[Short exercise 1]:
Do the following statements agree with the thread on shifting people's weight for trim, shown below? Answer yes or no for each and quote the words of the thread that decide it.
(a) Cargo in the belly holds can be jettisoned in flight.
(b) A330s have only low-mounted engines.
(c) The prank of moving people fore and aft on a submarine is called a "trim party."
[Short exercise 2]:
In the thread on shifting people's weight for trim, shown below, on whom is the trim party prank commonly pulled?
[Short exercise 3]:
Sum up the thread on shifting people's weight for trim, shown below, in two sentences.

I don’t think that is correct. The autopilot and auto thrust disconnected in response to invalid airspeed readings, the flight control logic also went to alternate law for the same reason. I don’t fly Airbusses either, but it’s my understanding that this is what caused the autopilot disconnect, not the stall itself.
I doubt the Airbus stall recovery would be any different from other aircraft. The protections are there to protect against things going wrong, they’re not a “get out of jail free card”. Also, the flight control logic had gone to alternate law, and the stall protections would not be available any more.
I don’t know–it sounds like an idea worth trying to me.
IANAP, but I have driven submarines. As few as a dozen or two people moving all the way forward or aft will definitely affect the trim of a submarine–in fact, the prank is referred to as a “trim party.” (It’s commonly pulled on newly qualified Diving Officers of the Watch.)
Anyway, you state that the plane weighs up to 514,000 lbs at takeoff, or 257 tons. A modern submarine with just 140 personnel or so on board weighs 6,000 tons or more, and the movement of just a few people affects the trim. In fact, I’ve experienced trim parties (in which a sub was proceeding slowly) that it could not maintain depth control (i.e. the control planes could not counteract the moment produced by the people moving forward and aft). The diving officer had to request additional speed from the Officer of the Deck to maintain depth control.
Back to the airplane–I think you could cram enough passengers up forward to make a difference. Fill the aisles, put people in each others’ laps, etc. It’s worth a try, especially when you’re out of options.
I should have had the pilot tell only the people at the back of the plane to stand up and move. (The crush develops when people at the front are out of their seats and blocking the aisles.) Or … is there a way to dump the rear cargo hold?
What was the plane’s pitch attitude as it plummeted? That may be a key variable to help understand if any of these ideas had any chance.
The idea of getting folks to run to the front is sound. I know of one Delta L1011 which took off SAN with the trim mis-set & jammed. They saved the day by moving the two-legged ballast full forward and artful use of their low & high mounted engines to create enough nose down moment. And a couple of other neat tricks not relevant to the current discussion. The story is passed around as an example of excellent outside-the-box thinking.
In the case of AF443 moving the two-legged ballast would have been problematic due to deck angle. And A330s only have low-mounted engines.
And no, cargo in the belly holds cannot be jettisoned inflight.
The L1011 incident you mention is not included in Wikipedia’s incomplete list. Do you have a link to an outside account of that incident?
I’m not a submariner, but I would imagine things on a submarine happen slowly enough (and the occupants, being trained/disciplined sailors, will comply readily and rapidly with orders issued by the command staff) that people can move fore/aft in a timely manner so as to make useful trim corrections before the sub reaches crush depth.

[Information supplied]:
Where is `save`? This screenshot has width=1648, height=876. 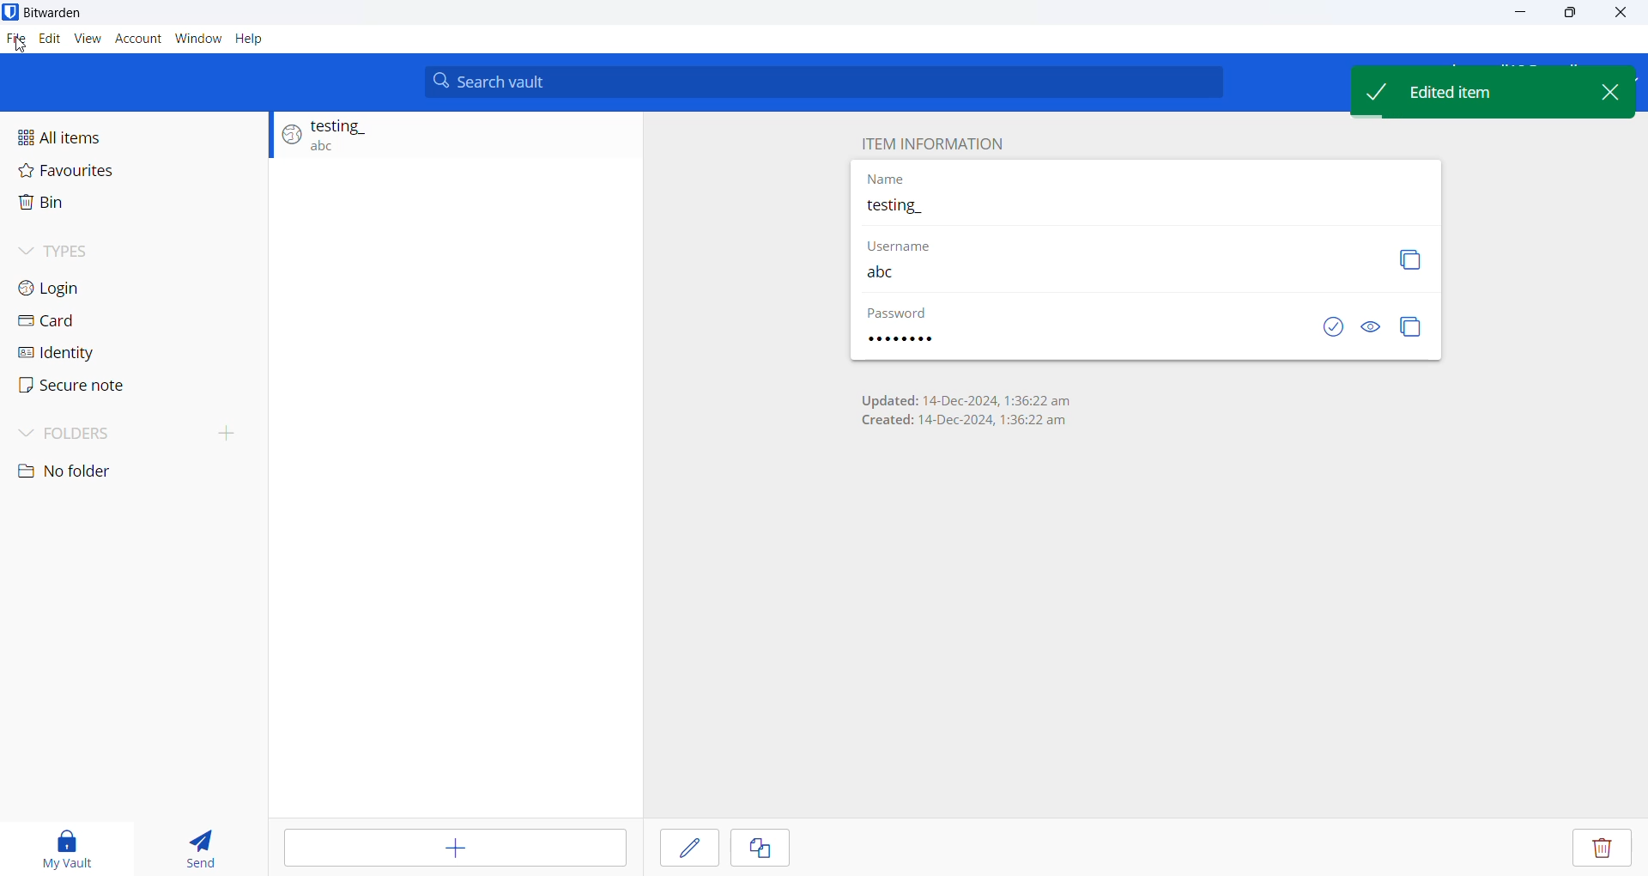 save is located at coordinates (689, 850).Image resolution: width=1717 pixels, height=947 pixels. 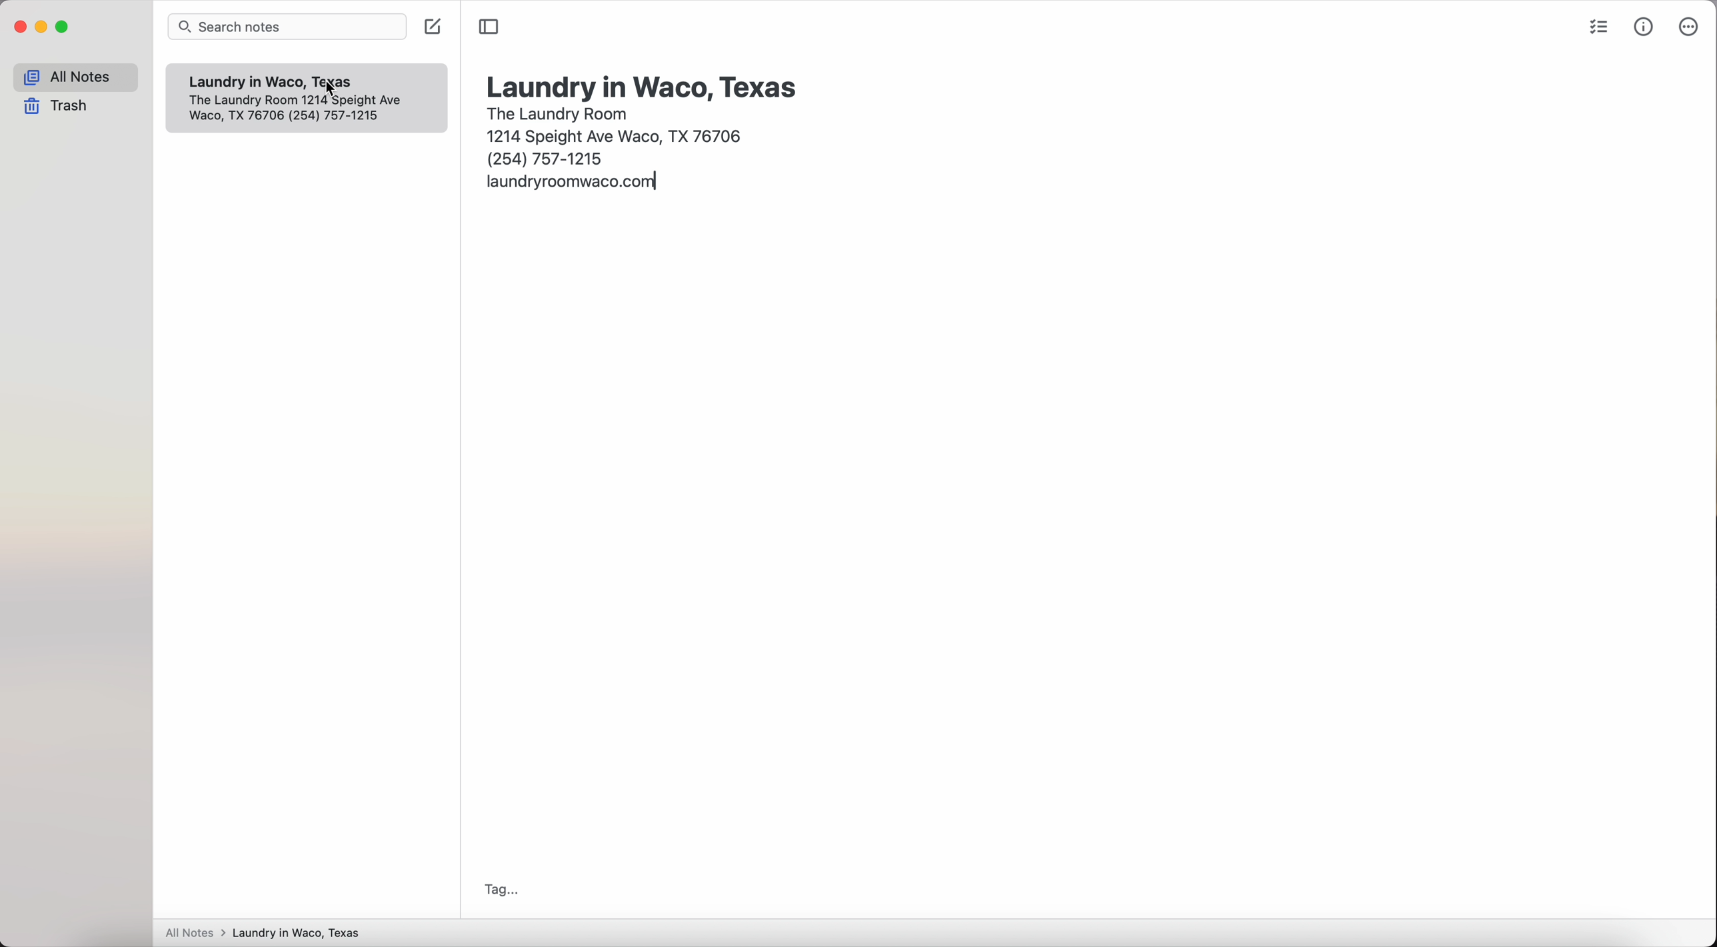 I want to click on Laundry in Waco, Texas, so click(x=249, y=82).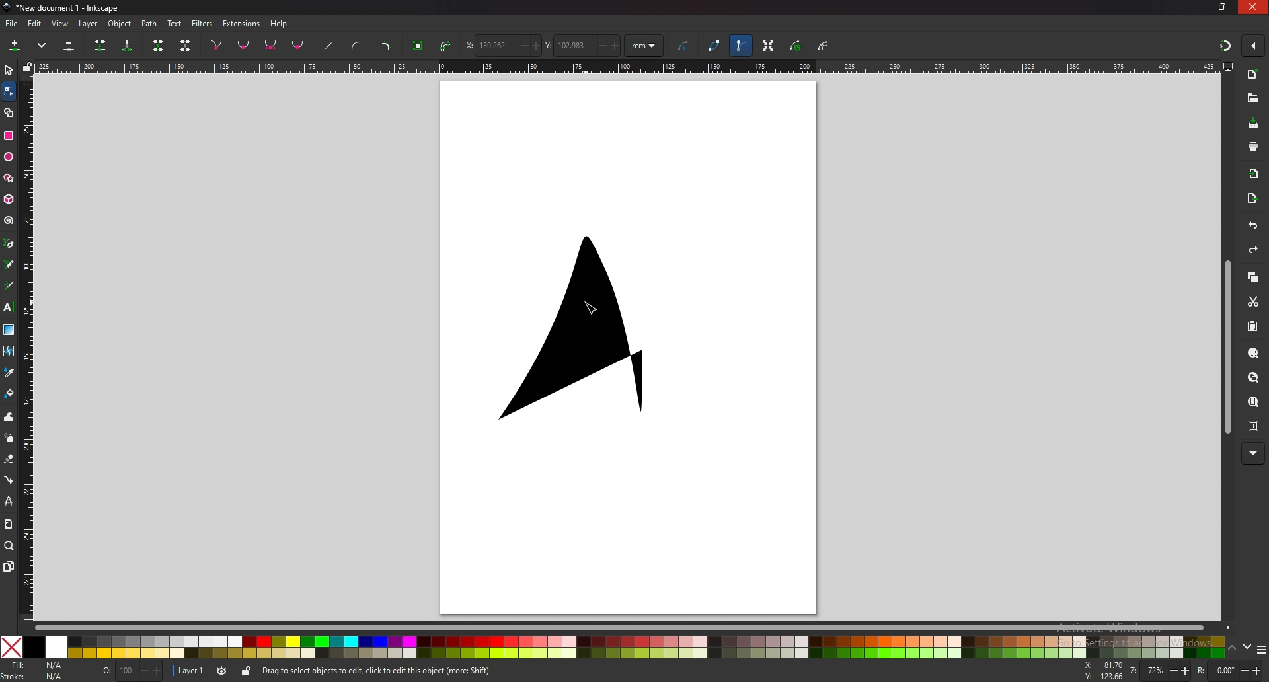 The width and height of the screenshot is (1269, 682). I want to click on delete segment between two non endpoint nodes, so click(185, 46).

[Correct answer 1]:
(a) No: "And no, cargo in the belly holds cannot be jettisoned inflight."
(b) Yes: "And A330s only have low-mounted engines."
(c) Yes: "the prank is referred to as a “trim party.”"

[Correct answer 2]:
Newly qualified Diving Officers of the Watch.

[Correct answer 3]:
Posters discuss whether moving passengers forward could have made a difference to the falling airliner. They point to submarine trim parties and to a Delta L1011 saved by moving people full forward, but others object that the deck angle would have made this problematic for AF443, that A330s have only low-mounted engines, and that belly cargo cannot be jettisoned in flight.